Apica’s Amazon Cloud Platform project set out to address “how much power” a company’s web application cloud implementation needs to run applications smoothly. This project uses virtual users with user scenarios created by Apica ZebraTester in a load test generated by Apica LoadTest Portal to determine the points where server performance starts to falter.

Finding the Perfect Fit

The goal of this project was to determine how much server power a web application needs to operate under typical, user-base growth, surge, and massive surge conditions. Once the test has determined how many simultaneous users it takes to see a negative impact on the user experience, it is possible to generate a scaling methodology that automatically assigns more servers and databases to the web application as needed. Having this information in advance works perfectly with the cloud hosting model because businesses can add and remove machines on-demand.

When the hosting infrastructure lacks the capacity necessary to handle the user-request load, the implementation fails and becomes unusable. The following chart demonstrates the relationship between how many requests-per-second the infrastructure can handle within a given user-count and metrics like stability and response time in an unstable environment. As the system gets overloaded with requests, instability and response times increase.

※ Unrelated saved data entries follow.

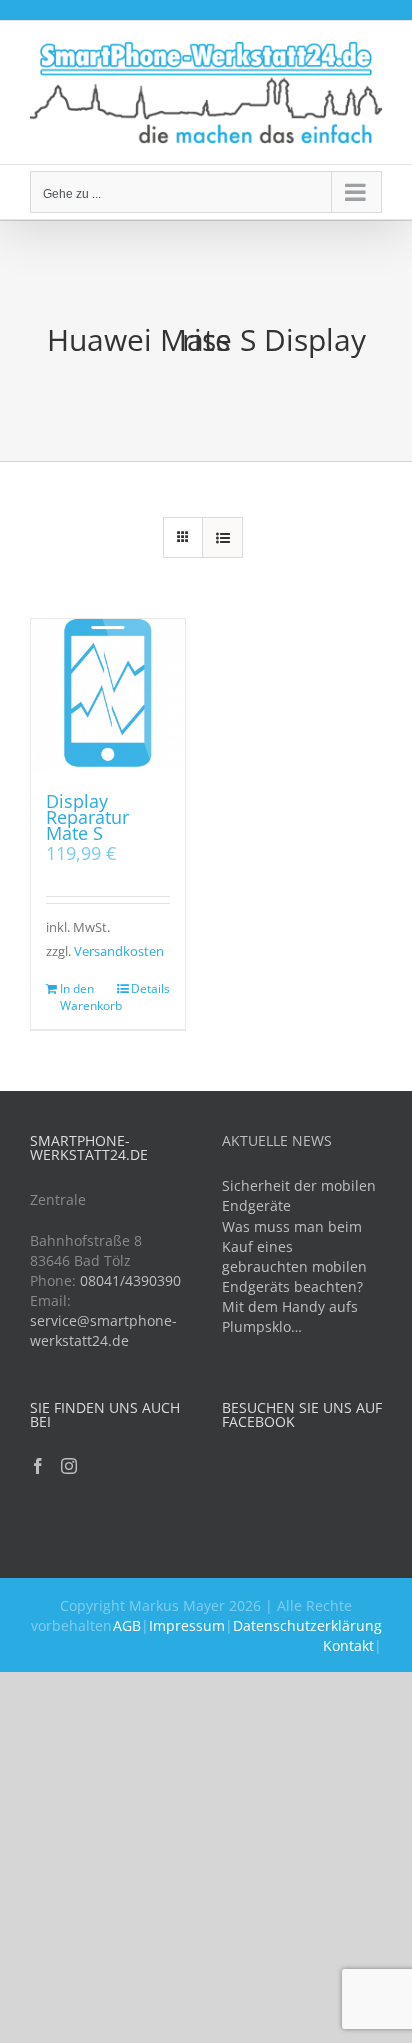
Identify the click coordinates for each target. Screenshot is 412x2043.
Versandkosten (119, 951)
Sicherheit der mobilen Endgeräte (299, 1195)
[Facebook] (38, 1466)
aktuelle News (277, 1140)
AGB (127, 1625)
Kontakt (348, 1645)
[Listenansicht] (222, 537)
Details (150, 988)
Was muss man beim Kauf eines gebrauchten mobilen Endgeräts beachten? (294, 1256)
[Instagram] (69, 1466)
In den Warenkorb (83, 997)
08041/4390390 (130, 1280)
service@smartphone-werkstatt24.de (103, 1330)
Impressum (187, 1625)
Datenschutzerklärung (307, 1625)
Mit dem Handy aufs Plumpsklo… (290, 1316)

In the case of the above chart, the total number of requests the server can address drops from a peak of just over 400 requests-per-second just seconds after the test reaches the full 1,600 simultaneous users metric. Over the course of the next five minutes, the session times jump from a few seconds tops to an early peak of over a half minute after two minutes of testing before ultimately failing at the five-minute mark.

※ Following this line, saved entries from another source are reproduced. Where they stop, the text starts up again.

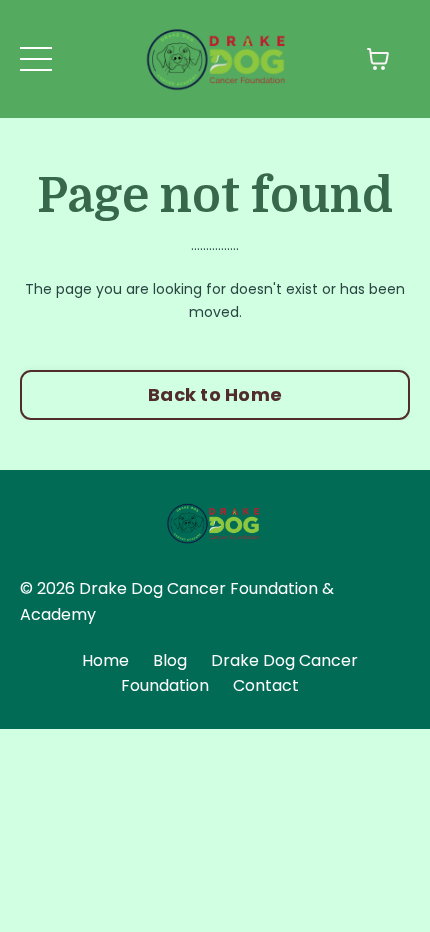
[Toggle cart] (378, 59)
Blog (170, 660)
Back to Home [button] (215, 394)
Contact (266, 685)
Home (105, 660)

If your application is utilizing more resources than required to provide the optimal user experience, the extra resources do not improve the experience at all. Those unused resources waste hardware, power, and space, which ends up costing your business money. According to IT World, around one-third of data center servers sit idle. If you have too few resources, users may experience slow performance or complete system outages, which can lead users to seek out other applications for their needs. Going too far in either direction, then, is bad for business–so determining the ideal amount of server power is crucial.

A Proactive Strategy

The strategy behind the project had three focal points:

  • Capacity Planning: Establish how each system layer scales, and which instances should be used when scaling
  • Identify limitations and bottlenecks within the testing hardware, software, and practices
  • Determine how large of a system is needed to handle the initial testing load

The introduction and proliferation of new web-access technology like mobile broadband, smartphones, and tablet devices have forever changed the frequency of user access to web applications. Gone are the days when you only had to worry about usage surges when people were at home or at work; users may access your service at any time from any location, making traffic surges higher than ever before. Now that traffic spikes have increased so dramatically, knowing when and how to scale your company’s server implementations is even more important.

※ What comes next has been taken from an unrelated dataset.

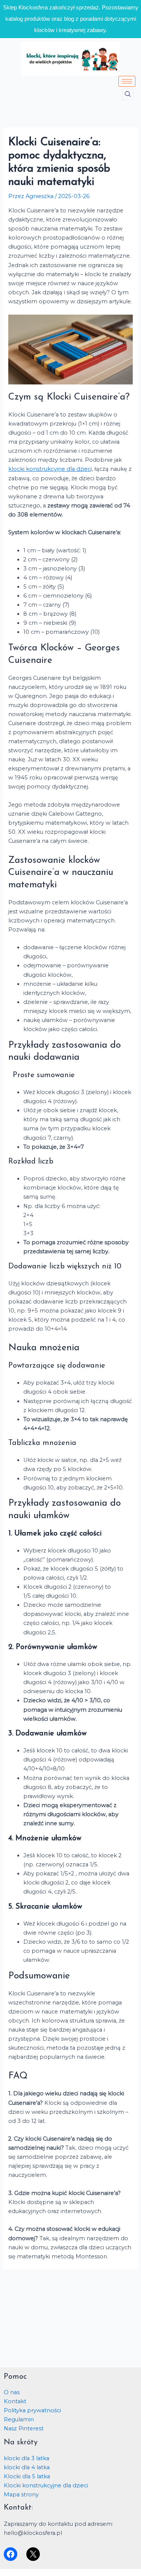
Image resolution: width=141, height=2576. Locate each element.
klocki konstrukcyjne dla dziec (49, 469)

The Importance of Fast Performance

The human experience of using a web application is an extremely important element as to whether or not the product will succeed. If the servers have enough power to handle users demands, those users will experience a fast, smooth experience when using the application.

According to the marketing consultants at Kissmetrics, 16 percent of mobile web users will abandon a site that hasn’t loaded after 5 seconds while an additional 30 percent are willing to wait up to 10 seconds. Nearly half of all users will abandon a mobile site application that takes longer than 10 seconds to load. According to Google, adding just 250 milliseconds to the load time can make or break the deal for someone using a website.

As the application takes off, more people will start using it. If the servers are not powerful enough to handle the influx of new users, all users will begin to experience longer load times when using the application. Without a scaling strategy to address the extra demands, the audience is likely to abandon the application and seek out an alternative option.